All of Netvibes' official apps (that is, the ones you can find directly in Netvibes "Add Content, Essential Widgets") are i18n'd.

These translations are made by volunteers, through the Translate tool. Once a string is translated, this translation can apply to your app if you use the exact same original English string.

This method is not the best, since you can't use custom messages, but it's the easiest to set up, as long as you can live with the available strings.

Such strings are 'Yes', 'No', 'Monday' and other weekdays, 'January' and other months, 'Username', 'Password', 'Search', 'Results', 'Loading...', 'About', ...

Their use is pretty simple: you just need to enclose the string within the UWA.i18n JavaScript method, and the translation will automatically apply according to the user's language setting.

Example:

widget.setBody(UWA.i18n('Loading...'));

Using your own custom strings

Once you have custom strings to translate, you need to set up your own translations files, and call it using an Ajax method.

But you'd have to know the user's language to properly set the translation.

UWA provides it with two dedicated widget properties: <UWA.Widget.locale> and <UWA.Widget.lang>, they should be used to retrieve the user's country (locale), and their language/dialect (lang).

Example of widget.lang and widget.locale usage:

var lang = widget.lang,
    locale = widget.locale;

widget.setBody(UWA.String.format(UWA.i18n('Hello, my language is "{0}" and my country "{1}".', lang, locale));

In standalone mode, widget.locale and widget.lang is set to browser values.

As soon as the app is previewed or included within Netvibes or any other supported environment, widget.locale would change the user's country ISO code, and widget.lang to a combination of the user's language, and the regional dialect.

Therefore, for English you have 'en' and 'en_US', 'en_UK', but also 'en_PH' (Philippines). Spanish has many, with 'es', 'es_ES' (Spain), 'es_AR' (Argentina), 'es_CL' (Chile), 'es_CO' (Colombia), 'es_MX' (Mexico) and 'es_VE' (Venezuela). French also has a wide range of dialects: 'fr', 'fr_FR', 'fr_BE', 'fr_CH', 'fr_QC', etc.

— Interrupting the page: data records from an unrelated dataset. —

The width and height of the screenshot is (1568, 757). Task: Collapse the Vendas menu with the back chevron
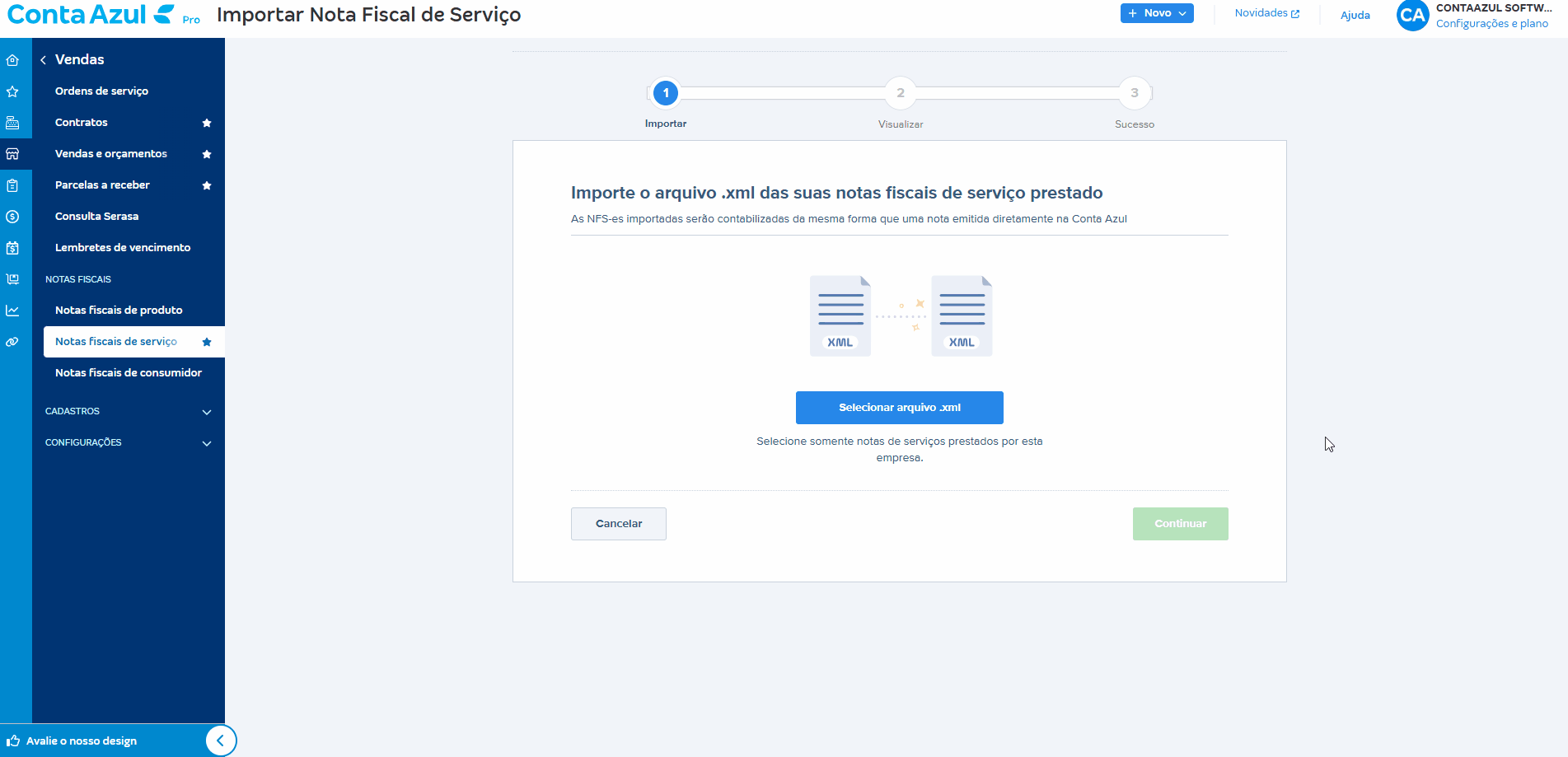(x=42, y=58)

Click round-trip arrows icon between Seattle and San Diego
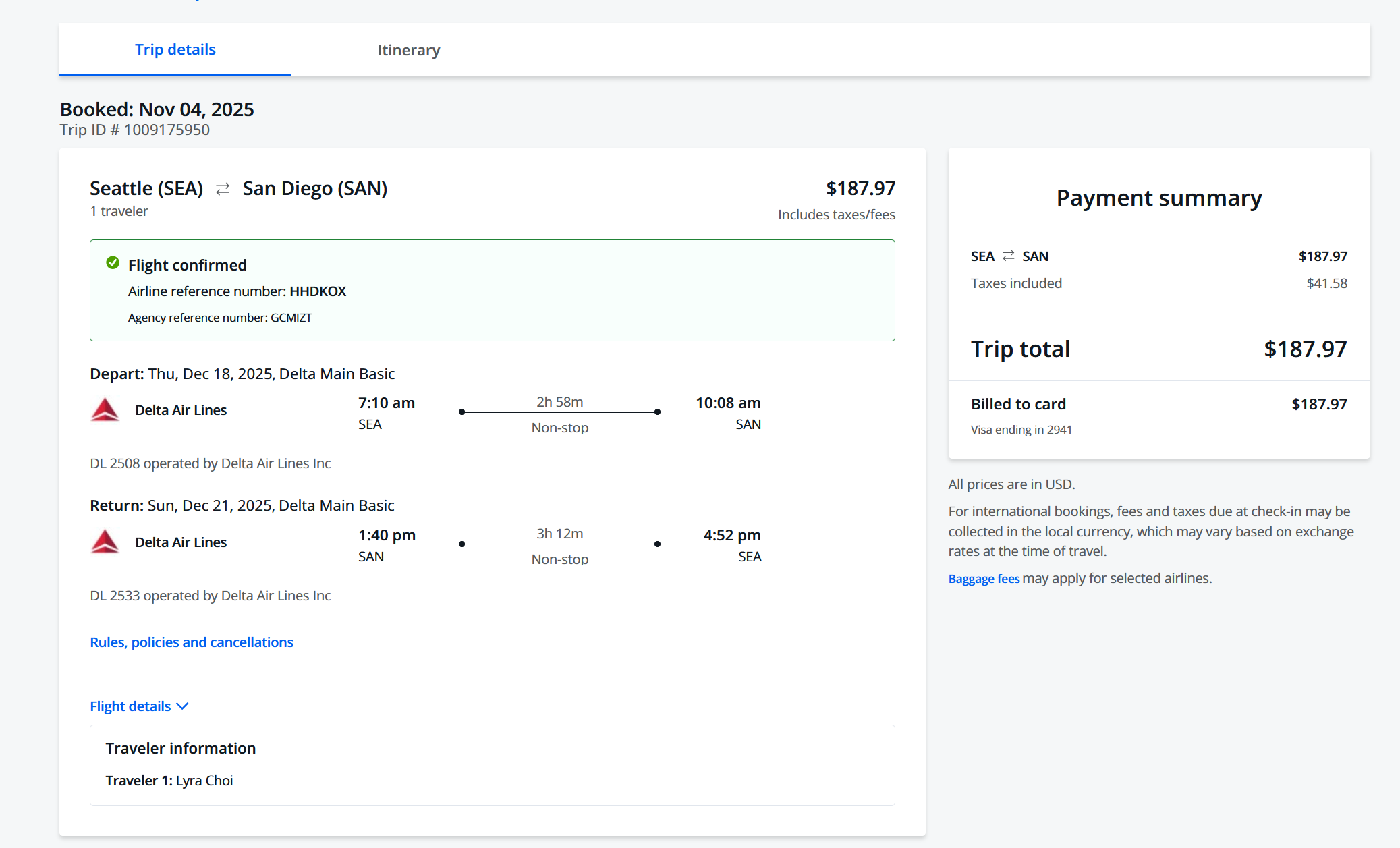tap(223, 189)
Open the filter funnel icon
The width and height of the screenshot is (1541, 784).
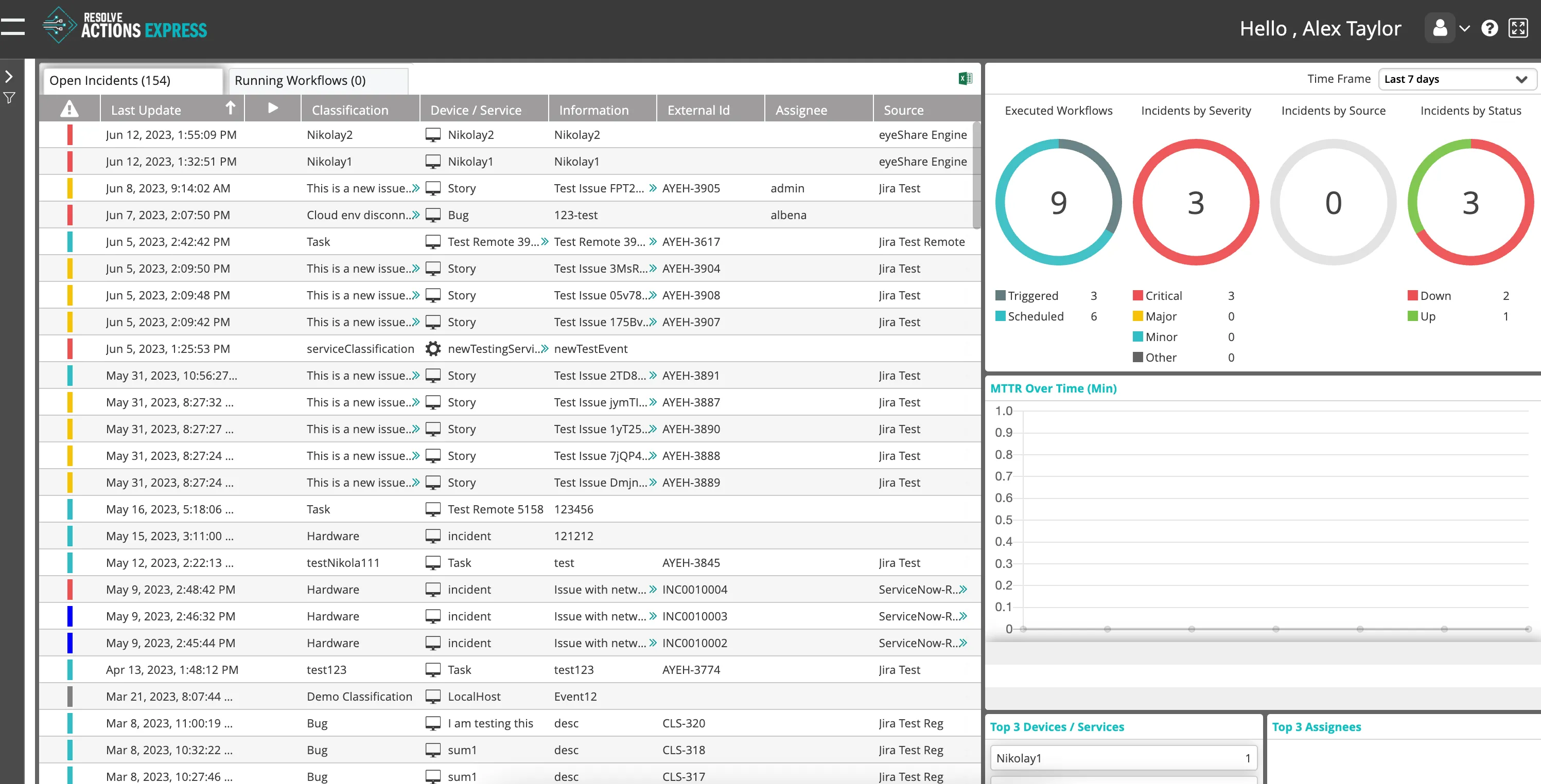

Once you have the proper lang and locale, there is no one true way of retrieving the needed strings - it's really up to you to set up the code that will handle localization.

The main point is to retrieve the translated strings using an Ajax request that features the widget.locale or widget.lang value and call UWA.i18n with an Object argument populate with message/translation pair values.

Here's how you could set it up on the client side.

var MyWidget = {

    onLoad: function () {

        // Set App state to loading with a message
        widget.setBody(UWA.i18n('Loading...'));

        // Load translation from JSON Object and update UWA.i18n translations
        UWA.Data.getJson(
            'http://api.example.org/i18n?lang=' + widget.lang,
            function (messages) {

                // Update UWA.i18n with new translations
                UWA.i18n(messages);

                // Launch your app here once translation are loaded
                MyWidget.onReady();
            }
        );
    },

    onReady: function() {

        // Alias
        var i18n = UWA.i18n;

        widget.setTitle(i18n('My App'));
        widget.setBody(UWA.String.format(i18n('Hello {0} welcome on {1}.', 'Bob', i18n('My App')));
    }
};

// widget.onLoad() is fired when the app is fully loaded
// or when the preferences are validated
widget.addEvent('onLoad', MyWidget.onLoad);

Here's the example response of server for lang with value "fr".

{
    "My App": "Mon Application",
    "Hello {0} welcome on {1}.": "Bonjour {0} bienvenue sur {1}."